» **EXERCISE INSTRUCTIONS**
In the passage about playing Wordle, what was the word of the day when POOPY turned out to be a great starting choice?

» **DOCUMENT EXTRACT**
* START *

Like a lot of other people, I caught the Wordle craze when it ramped up at the end of 2021 and beginning of 2022. My youngest son, nine-years-old at the time, and I did it together in the evenings before his bedtime. We’d never miss a game and avoided any spoilers throughout the day, and we closely monitored our ongoing stats of how many tries we took to correctly guess the daily word.

Generally speaking, Wordle was a relaxing task for us to do together, a daily puzzle that was interesting and fun…until it wasn’t.

After many months, the game started feeling tedious. We’d get frustrated when we couldn’t think of any appropriate word that would fit our situation, and we’d feel like giving up. Or sometimes, we’d choose goofy, un-strategic starting words like POOPY (which was actually a great choice when the word of the day was PROXY).

At some point, the New York Times bought Wordle and added a feature called Wordlebot that would do a post-game analysis for players. My son and I would be proud when Wordlebot ranked certain of our choices as having high skill and annoyed when we were scolded when a choice wasn’t “efficient.” It was interesting to see how our scores compared with those of other players out there. It gave us some newfound energy for playing, at least for a little while anyway.

As I mentioned, I’d get frustrated when I would try and try but couldn’t think of a word that fit my situation — maybe I knew it ended with an R and had an E and an F in there somewhere but no A.

* END *

» **STORED RECORDS**
* START *

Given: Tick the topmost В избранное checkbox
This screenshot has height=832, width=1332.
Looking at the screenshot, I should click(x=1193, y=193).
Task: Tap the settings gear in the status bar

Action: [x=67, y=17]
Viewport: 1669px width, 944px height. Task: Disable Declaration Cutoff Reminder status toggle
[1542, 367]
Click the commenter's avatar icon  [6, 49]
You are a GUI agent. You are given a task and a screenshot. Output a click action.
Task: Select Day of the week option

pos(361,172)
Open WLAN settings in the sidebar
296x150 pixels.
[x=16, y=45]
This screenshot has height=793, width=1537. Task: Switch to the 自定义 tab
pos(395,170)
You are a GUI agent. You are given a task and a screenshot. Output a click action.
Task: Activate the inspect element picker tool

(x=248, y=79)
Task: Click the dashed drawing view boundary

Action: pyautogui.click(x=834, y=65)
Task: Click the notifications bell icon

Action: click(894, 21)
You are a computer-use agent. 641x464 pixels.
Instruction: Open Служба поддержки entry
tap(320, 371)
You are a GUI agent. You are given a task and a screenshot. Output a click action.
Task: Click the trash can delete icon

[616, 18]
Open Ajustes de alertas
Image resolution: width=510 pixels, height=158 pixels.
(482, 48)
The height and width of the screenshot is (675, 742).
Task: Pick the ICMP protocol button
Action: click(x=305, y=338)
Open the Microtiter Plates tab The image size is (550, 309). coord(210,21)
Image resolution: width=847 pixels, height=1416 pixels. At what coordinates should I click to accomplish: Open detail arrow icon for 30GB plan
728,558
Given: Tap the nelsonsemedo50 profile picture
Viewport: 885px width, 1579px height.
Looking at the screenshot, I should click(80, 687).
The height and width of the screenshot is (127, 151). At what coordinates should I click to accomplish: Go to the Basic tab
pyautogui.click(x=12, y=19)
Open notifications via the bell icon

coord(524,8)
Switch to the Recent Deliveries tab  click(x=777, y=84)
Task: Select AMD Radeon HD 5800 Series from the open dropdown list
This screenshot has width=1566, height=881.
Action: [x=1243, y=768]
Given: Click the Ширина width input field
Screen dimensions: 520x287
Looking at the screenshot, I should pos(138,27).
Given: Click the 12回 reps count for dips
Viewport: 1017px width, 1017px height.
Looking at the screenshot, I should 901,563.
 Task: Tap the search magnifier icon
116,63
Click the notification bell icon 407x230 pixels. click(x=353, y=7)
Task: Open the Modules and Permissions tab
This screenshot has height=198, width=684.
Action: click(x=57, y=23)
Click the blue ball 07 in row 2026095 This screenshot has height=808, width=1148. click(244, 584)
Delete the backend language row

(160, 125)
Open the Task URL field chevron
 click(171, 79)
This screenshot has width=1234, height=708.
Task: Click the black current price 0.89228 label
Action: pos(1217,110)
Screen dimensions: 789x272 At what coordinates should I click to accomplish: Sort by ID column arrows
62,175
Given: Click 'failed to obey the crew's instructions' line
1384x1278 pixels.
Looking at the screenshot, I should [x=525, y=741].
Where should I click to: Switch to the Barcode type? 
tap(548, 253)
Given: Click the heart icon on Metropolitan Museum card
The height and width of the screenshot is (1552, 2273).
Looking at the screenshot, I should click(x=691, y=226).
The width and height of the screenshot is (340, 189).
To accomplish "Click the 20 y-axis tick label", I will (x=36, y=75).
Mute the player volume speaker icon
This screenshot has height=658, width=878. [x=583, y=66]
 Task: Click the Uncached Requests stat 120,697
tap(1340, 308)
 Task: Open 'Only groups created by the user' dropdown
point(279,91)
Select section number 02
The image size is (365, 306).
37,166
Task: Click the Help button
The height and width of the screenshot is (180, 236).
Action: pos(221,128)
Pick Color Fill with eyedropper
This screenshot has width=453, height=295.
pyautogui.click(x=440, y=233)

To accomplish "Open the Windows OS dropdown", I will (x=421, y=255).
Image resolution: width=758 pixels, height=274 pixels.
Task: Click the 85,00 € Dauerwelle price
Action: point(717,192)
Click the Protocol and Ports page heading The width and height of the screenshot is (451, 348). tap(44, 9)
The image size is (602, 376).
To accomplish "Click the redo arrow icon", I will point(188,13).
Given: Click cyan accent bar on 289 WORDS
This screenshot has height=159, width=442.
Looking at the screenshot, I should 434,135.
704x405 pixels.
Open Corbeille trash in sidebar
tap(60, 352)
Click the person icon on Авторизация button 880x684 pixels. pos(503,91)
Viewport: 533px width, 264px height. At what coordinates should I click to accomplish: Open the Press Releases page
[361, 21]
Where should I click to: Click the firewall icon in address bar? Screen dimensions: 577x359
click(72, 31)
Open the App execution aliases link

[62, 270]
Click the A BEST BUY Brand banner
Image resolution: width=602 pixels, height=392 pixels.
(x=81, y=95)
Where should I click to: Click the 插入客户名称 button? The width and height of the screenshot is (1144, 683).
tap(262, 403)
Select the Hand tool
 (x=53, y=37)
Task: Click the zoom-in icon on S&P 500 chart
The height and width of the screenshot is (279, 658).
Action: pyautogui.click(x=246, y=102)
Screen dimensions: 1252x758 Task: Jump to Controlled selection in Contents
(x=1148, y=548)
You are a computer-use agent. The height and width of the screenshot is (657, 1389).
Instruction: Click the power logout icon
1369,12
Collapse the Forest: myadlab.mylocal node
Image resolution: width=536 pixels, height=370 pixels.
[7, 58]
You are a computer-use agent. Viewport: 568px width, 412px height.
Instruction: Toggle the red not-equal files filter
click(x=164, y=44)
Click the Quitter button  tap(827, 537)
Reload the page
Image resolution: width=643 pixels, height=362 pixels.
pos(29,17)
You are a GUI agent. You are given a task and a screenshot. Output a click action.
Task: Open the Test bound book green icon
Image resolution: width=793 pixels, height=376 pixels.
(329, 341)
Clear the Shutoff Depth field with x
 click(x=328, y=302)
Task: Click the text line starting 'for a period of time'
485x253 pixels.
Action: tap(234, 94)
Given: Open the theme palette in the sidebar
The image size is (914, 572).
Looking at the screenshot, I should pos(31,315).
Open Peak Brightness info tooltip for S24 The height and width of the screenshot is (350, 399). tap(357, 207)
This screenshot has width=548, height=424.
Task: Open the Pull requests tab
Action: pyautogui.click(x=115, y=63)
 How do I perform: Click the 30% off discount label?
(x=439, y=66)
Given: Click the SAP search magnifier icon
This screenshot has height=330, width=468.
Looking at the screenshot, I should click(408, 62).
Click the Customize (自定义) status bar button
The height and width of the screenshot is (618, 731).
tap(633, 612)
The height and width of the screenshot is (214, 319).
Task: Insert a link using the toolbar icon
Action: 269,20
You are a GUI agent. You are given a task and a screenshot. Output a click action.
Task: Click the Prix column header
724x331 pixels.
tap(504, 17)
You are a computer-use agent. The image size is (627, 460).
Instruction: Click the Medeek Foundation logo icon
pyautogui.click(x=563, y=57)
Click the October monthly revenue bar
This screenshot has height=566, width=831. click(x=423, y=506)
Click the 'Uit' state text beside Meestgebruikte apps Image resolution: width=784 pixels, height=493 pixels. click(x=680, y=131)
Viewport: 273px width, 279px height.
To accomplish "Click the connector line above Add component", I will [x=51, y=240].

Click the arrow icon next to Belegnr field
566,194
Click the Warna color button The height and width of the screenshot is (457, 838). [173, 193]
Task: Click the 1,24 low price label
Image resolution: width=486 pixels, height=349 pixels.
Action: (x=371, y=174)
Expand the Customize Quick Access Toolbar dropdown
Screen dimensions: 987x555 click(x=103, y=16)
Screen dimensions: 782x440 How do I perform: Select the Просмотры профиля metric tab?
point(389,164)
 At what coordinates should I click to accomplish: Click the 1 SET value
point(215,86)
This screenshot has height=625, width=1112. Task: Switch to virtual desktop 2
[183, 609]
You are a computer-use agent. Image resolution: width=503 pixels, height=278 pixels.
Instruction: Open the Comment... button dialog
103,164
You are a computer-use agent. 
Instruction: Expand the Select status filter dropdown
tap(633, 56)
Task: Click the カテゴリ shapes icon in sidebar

* END *

» **SOLUTION TO THE EXERCISE**
PROXY